2) $[(a,-b,b,a) \cdot (c,-d,d,c)] \cdot (f,-g,g,f) \\=(ac-bd, -(bc+ad), bc+ad, ac-bd) \cdot (f,-g,g,f)\\ =((ac-bd) \cdot f-(bc+ad)\cdot g, -((bc+ad)\cdot f + (ac-bd) \cdot g), \\ (bc+ad)\cdot f + (ac-bd) \cdot g, (ac-bd) \cdot f-(bc+ad)\cdot g) \\ =(acf-bdf-bcg-adg, -(bcf+adf+acg-bdg), \\ bcf+adf+acg-bdg, acf-bdf-bcg-adg) \\ = (a \cdot (cf-dg) -b \cdot (df+cg), -(b \cdot (cf-dg) + a \cdot (df+cg)), \\ b \cdot (cf-dg) + a \cdot (df+cg), a \cdot (cf-dg) -b \cdot (df+cg)) \\ = (a,-b,b,a) \cdot (cf-dg-(df+cg), -(cf-dg+df+cg), \\ cf-dg+df+cg, cf-dg-(df+cg)) \\ = (a,-b,b,a) \cdot (c \cdot (f-g)-d \cdot (g+f), -(c \cdot (f+g) + d \cdot (f-g)), \\ c \cdot (f+g) + d \cdot (f-g), c \cdot (f-g)-d \cdot (g+f)) \\ = (a,-b,b,a) \cdot [(c,-d,d,c) \cdot (f-g-g-f, -(f+g+f-g), \\ f+g+f-g, f-g-g-f)] \\ = (a,-b,b,a) \cdot [(c,-d,d,c) \cdot (-2g, -(2f), 2f, 2g)]$
I've checked it through but I can't find the mistake.
For 7):
$f((a,-b,b,a) +_1 (c,-d,d,c)) = f((a+_1c,-(b+_1d),b+_1d,a+_1c)) = ???$
How do I continue from here?
Best Answer
You can of course prove 1. - 6. by tedious computations. However, this is unnecessary. Simply define $$f: C \to \mathbb C, f(a,-b,b,a) = a + ib .$$ This is obviously a bijection and you can very easily verify that $f(\xi + \eta) = f(\xi) + f(\eta)$ and $f(\xi \cdot \eta) = f(\xi) \cdot f(\eta)$. This immediately implies that $(C,+,\cdot)$ is a field and $f$ is an isomorphism of fields.

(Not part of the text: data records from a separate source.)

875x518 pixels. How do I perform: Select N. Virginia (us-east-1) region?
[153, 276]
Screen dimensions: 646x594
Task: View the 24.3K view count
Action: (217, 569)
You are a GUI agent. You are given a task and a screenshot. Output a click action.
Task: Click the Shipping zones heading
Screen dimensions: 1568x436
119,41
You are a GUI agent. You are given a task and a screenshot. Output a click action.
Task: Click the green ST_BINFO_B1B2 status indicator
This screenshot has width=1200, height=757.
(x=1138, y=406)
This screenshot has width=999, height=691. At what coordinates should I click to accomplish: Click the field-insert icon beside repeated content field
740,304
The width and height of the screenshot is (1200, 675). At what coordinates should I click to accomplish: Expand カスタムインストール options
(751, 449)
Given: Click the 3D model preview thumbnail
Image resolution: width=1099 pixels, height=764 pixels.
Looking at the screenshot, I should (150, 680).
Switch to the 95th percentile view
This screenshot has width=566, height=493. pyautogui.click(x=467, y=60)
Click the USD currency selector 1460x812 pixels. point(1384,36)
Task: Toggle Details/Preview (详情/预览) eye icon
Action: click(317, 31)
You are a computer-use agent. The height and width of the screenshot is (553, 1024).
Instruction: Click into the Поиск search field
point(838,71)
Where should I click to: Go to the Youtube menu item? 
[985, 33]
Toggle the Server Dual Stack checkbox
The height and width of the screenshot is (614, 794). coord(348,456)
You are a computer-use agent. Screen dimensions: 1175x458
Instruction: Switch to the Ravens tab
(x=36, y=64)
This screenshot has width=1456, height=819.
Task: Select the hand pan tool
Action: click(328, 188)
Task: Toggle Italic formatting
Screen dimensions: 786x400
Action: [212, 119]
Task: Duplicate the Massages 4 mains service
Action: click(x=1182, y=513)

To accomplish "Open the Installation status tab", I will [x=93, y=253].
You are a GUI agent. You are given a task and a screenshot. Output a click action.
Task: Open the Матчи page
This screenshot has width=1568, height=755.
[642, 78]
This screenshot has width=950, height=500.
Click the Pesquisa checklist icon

Also note that you can identify $C$ with the set
$$C' = \left\lbrace\begin{pmatrix} a & -b\\b & a \end{pmatrix} \mid a,b \in \mathbb R \right\rbrace$$ of real $2 \times 2$-matrices via the association $(a,-b,b,a) \mapsto \begin{pmatrix} a & -b\\b & a \end{pmatrix}$. Under this association addition and mutiplication in $C$ correspond to matrix addition and matrix mutiplication. It is well-known that the set $C'$ is an alternative "model" of $\mathbb C$, and some authors have used it to introduce $\mathbb C$. To do so, simply show that $C'$ is closed wit respect to additon and multiplication of matrices which immediately shows that $C'$ is a ring (since the set $M_2(\mathbb R)$ of all real $2 \times 2$-matrices is one). The identity matrix is the multiplicative identity, and since each nonzero matrix in $ \mathcal A \in C'$ has determinant $\det(\mathcal A) = a^2 + b^2 > 0$, it has an inverse which is easily seen to be in $C'$. Finally you can show that multiplication is $C'$ is commutative. Therefore $C'$ is a field.